▶ Supplied text
The judge in the hacking trial has accused David Cameron and other senior politicians of engaging in an “open season” disregard for “justice and the rule of law”.
Mr Justice Saunders’ criticism of the Prime Minister centred on a “full and frank” public apology from Mr Cameron who admitted he had made the “wrong decision” to employ Coulson after he left the News of the World in 2007.
The former News International editor, a key figure in Rupert Murdoch’s UK print company, was appointed the Conservatives' head of communication, and was later taken into 10 Downing Street following the 2010 general election.
The comments from Mr Cameron and other politicians, including the Labour leader Ed Miliband – who said the PM had “brought a criminal in the heart of Downing Street” – were issued before the jury in the hacking trial had completed its work.
Although Coulson was found guilty of hacking, with Rebekah Brooks and three others all found not guilty on the charges against them, four other charges were still to be decided by the jury.
The judge said the premature Cameron-Miliband interventions had caused him concern.

(Saved data entries)
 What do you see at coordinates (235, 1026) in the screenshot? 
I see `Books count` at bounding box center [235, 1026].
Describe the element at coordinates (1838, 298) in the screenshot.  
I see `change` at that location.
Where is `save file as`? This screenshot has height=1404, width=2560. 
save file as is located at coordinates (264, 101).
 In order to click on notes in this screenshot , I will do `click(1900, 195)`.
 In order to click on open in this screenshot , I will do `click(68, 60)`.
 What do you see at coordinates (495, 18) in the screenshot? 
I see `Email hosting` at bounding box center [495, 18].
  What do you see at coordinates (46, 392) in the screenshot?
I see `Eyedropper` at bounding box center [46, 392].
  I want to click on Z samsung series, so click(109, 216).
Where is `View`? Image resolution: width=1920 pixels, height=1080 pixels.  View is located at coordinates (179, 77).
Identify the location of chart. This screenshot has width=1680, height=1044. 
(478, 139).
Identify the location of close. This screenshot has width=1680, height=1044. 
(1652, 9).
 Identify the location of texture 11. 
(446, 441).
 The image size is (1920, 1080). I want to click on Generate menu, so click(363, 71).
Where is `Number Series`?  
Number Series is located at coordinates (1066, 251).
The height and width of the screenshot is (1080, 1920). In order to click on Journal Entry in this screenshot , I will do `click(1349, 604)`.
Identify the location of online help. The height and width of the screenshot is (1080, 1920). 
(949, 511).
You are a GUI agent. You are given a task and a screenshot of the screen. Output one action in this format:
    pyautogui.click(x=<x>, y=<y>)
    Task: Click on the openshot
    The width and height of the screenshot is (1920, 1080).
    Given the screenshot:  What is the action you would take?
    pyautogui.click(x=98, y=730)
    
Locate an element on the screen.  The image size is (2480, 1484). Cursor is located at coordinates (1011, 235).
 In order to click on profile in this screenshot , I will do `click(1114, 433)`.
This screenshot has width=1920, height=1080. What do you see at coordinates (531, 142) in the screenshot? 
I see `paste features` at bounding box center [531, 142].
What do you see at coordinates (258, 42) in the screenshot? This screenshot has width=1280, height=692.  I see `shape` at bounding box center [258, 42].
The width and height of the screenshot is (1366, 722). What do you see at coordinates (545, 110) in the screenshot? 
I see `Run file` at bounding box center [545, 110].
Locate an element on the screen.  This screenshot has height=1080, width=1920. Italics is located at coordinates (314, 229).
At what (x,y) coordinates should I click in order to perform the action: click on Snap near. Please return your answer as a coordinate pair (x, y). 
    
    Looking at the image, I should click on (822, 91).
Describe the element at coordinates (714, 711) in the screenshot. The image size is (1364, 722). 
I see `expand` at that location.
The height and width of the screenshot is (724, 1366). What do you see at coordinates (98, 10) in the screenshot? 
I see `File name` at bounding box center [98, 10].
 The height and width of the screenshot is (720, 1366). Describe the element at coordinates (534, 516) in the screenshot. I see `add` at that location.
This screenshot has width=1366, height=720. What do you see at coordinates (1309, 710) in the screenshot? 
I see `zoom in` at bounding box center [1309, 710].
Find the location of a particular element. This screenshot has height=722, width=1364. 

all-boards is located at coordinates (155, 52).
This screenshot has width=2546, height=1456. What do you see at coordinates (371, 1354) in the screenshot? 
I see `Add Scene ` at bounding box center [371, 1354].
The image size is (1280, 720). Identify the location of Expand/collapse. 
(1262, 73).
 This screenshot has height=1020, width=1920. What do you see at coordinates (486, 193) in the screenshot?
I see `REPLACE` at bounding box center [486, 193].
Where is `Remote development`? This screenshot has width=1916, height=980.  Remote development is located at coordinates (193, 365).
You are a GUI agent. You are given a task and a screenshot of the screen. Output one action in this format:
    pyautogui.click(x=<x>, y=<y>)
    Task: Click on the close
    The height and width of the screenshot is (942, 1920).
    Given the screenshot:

▶ Activity 1
Summarize the hacking trial article in two sentences.
▶ Activity 2
Decide whether each statement agrees with the hacking trial article, answering yes or no and quoting the words that settle it: (a) Rebekah Brooks was found guilty on the charges against her. (b) Coulson left the News of the World in 2007. (c) Ed Miliband's remarks came after the jury had completed its work.
▶ Activity 3
Please carry the hacking trial article on from its final sentence.
The listing has nothing to do with what is asked here.

▶ Expected output 1
Mr Justice Saunders, the judge in the hacking trial, accused David Cameron and other senior politicians of disregarding justice and the rule of law, centering his criticism on Cameron's public apology for employing Coulson, the former News International editor who was later taken into 10 Downing Street. Those comments, along with Ed Miliband's, were issued before the jury had completed its work, with four charges still to be decided after Coulson was found guilty of hacking, and the judge said they had caused him concern.

▶ Expected output 2
(a) No: "with Rebekah Brooks and three others all found not guilty on the charges against them"
(b) Yes: "after he left the News of the World in 2007"
(c) No: "were issued before the jury in the hacking trial had completed its work"

▶ Expected output 3
Sir John [Saunders] said : ‘I don’t know whether it’s been done in ignorance or been done deliberately” adding “what happened is unsatisfactory so far as justice and the rule of law are concerned”.
He wrote to the Prime Minister requesting an explanation. Advised by Downing Street lawyers, Mr Cameron cited “intense media coverage and understandable public interest”, claiming he had “been careful” not to make comment on matters still before the court.
The judge however said Mr Cameron’s explanation “misses the point” and that the comments by the PM that Coulson had given him “assurances” about not knowing about hacking, had not been presented as evidence during the trial.
The judge said this was capable of “affecting” Coulson credibility during the jury’s deliberations.
Although an application to discharge the jury over the prejudicial comments was made by Coulson’s counsel, Timothy Langdale QC, the judge’s decision to dismiss it proved academic when the jury failed to reach majority verdicts on the outstanding charges and were formally discharged.
The Crown Prosecution Service is expected to announce on Monday whether it will seek a retrial for Clive Goodman, the former royal editor of the News of the World, and Coulson, over four charges of conspiring to commit misconduct in public office by paying royal police officers for internal royal phone directories.
Sentencing hearings on Coulson and five other former News International employees, who pleaded guilty to phone hacking before the trial proceedings began last October, will also begin on Monday.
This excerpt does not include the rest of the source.